- **WHAT THE TASK REQUIRES**
Where a line of the data holds the word "folder", copy that line.

- **DATA TO EXAMINE**
---*---

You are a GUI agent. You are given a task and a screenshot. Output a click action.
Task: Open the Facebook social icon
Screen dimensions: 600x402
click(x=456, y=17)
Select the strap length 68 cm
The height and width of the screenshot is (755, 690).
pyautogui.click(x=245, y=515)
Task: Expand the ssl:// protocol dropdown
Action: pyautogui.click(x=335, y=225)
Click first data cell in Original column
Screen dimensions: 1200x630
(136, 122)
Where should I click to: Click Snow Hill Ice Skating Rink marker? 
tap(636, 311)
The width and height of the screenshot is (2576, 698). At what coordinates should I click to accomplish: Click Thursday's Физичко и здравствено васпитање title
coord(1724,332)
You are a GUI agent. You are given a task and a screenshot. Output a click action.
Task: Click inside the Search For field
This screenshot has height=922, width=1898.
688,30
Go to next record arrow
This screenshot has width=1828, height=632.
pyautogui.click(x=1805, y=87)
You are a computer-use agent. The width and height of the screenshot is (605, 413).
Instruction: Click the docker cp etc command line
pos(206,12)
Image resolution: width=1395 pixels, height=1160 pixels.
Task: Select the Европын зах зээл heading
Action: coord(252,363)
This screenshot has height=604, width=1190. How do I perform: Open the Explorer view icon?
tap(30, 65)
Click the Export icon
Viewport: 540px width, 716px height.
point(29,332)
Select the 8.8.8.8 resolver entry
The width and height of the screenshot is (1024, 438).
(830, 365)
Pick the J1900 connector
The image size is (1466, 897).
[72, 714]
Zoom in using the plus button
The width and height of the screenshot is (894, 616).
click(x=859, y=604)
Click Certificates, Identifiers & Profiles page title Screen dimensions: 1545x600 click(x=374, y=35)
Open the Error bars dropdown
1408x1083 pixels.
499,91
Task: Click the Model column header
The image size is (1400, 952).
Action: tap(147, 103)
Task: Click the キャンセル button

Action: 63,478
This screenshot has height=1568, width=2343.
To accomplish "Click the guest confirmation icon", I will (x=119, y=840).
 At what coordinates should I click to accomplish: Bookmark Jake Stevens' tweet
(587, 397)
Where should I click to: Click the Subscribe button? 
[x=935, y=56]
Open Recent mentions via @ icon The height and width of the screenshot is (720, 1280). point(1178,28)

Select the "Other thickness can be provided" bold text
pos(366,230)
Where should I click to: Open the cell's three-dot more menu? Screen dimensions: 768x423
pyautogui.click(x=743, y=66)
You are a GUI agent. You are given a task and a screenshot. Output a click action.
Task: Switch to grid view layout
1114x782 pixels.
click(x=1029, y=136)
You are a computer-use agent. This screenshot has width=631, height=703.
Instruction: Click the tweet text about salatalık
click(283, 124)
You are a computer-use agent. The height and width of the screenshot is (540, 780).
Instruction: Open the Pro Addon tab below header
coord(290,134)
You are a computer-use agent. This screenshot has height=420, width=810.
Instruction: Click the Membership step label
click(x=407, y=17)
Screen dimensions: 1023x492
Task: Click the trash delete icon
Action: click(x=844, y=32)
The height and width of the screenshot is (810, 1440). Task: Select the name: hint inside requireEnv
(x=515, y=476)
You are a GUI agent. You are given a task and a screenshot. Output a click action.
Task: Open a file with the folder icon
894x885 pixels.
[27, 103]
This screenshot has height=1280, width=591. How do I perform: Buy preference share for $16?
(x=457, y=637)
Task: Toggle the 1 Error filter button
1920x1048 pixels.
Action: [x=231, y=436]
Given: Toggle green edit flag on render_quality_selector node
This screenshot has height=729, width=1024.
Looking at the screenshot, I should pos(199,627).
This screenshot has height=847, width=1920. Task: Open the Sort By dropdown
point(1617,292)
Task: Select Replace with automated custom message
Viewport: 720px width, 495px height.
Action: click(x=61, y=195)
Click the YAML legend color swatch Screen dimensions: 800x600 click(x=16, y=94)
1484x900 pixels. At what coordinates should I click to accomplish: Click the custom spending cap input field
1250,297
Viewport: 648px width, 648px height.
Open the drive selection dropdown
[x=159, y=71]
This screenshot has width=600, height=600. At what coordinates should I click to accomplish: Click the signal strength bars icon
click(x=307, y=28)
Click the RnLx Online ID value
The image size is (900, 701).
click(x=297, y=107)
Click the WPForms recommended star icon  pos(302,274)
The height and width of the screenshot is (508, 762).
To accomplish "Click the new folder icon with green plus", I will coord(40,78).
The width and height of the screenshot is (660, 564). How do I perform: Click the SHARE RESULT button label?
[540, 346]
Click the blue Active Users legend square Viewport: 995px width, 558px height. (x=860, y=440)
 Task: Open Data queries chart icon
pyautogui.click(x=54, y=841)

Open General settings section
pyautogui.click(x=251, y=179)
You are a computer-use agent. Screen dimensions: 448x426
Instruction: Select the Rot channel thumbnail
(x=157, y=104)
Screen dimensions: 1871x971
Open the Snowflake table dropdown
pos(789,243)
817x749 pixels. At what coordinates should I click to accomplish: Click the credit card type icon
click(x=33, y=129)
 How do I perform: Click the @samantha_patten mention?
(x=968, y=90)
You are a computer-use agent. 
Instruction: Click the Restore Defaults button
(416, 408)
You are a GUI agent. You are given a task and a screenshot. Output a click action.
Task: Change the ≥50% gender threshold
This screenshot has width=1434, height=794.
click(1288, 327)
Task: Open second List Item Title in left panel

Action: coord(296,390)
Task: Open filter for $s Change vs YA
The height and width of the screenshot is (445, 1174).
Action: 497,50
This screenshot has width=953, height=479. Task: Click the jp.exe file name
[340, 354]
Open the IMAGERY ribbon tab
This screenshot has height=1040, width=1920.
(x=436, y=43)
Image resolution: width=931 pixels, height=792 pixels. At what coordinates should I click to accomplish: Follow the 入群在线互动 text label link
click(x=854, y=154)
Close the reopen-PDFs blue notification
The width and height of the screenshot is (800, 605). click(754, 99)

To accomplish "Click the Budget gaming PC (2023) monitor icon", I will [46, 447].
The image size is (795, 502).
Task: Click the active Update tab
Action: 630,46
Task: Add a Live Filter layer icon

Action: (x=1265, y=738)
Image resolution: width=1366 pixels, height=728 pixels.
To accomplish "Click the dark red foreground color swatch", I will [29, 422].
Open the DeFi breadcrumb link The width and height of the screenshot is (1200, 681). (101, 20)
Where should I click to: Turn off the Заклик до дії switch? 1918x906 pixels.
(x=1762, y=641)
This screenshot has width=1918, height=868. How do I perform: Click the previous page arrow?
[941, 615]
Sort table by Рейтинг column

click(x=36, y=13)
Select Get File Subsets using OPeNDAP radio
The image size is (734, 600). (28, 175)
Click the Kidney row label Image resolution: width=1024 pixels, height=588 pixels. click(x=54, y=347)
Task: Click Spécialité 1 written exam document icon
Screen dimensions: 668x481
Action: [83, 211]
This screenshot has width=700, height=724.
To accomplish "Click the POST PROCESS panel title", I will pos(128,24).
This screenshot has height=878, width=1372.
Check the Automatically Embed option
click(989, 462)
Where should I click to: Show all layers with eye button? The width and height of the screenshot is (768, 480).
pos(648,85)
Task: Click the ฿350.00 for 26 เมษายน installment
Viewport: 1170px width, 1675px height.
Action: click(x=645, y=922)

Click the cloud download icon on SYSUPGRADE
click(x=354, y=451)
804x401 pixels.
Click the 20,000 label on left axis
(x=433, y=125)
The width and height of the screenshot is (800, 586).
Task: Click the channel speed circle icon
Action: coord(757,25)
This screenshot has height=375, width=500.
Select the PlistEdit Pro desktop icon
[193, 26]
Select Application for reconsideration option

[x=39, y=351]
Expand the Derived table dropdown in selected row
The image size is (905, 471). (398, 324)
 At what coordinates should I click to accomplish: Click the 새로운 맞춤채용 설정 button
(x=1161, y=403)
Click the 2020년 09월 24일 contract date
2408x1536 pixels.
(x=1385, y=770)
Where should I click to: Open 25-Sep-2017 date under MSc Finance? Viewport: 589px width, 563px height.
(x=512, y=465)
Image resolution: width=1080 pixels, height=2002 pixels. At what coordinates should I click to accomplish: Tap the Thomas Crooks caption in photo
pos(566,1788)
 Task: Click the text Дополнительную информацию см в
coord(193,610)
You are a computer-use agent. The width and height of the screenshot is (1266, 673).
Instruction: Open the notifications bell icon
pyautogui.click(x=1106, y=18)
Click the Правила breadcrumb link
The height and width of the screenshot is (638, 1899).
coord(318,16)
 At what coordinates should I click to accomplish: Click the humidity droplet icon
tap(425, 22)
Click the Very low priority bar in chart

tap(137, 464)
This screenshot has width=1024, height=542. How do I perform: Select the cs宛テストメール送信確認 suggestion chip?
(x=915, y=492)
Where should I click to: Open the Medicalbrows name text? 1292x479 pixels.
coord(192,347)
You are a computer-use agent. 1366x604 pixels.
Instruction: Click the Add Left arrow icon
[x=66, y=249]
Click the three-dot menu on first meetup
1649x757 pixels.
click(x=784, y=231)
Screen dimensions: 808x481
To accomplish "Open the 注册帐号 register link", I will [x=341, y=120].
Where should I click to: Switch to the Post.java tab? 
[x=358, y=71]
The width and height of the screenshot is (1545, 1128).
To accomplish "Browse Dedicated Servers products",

---*---

- **SOLUTION FOR THIS EXERCISE**
Task: Open a file with the folder icon
To accomplish "Click the new folder icon with green plus", I will coord(40,78).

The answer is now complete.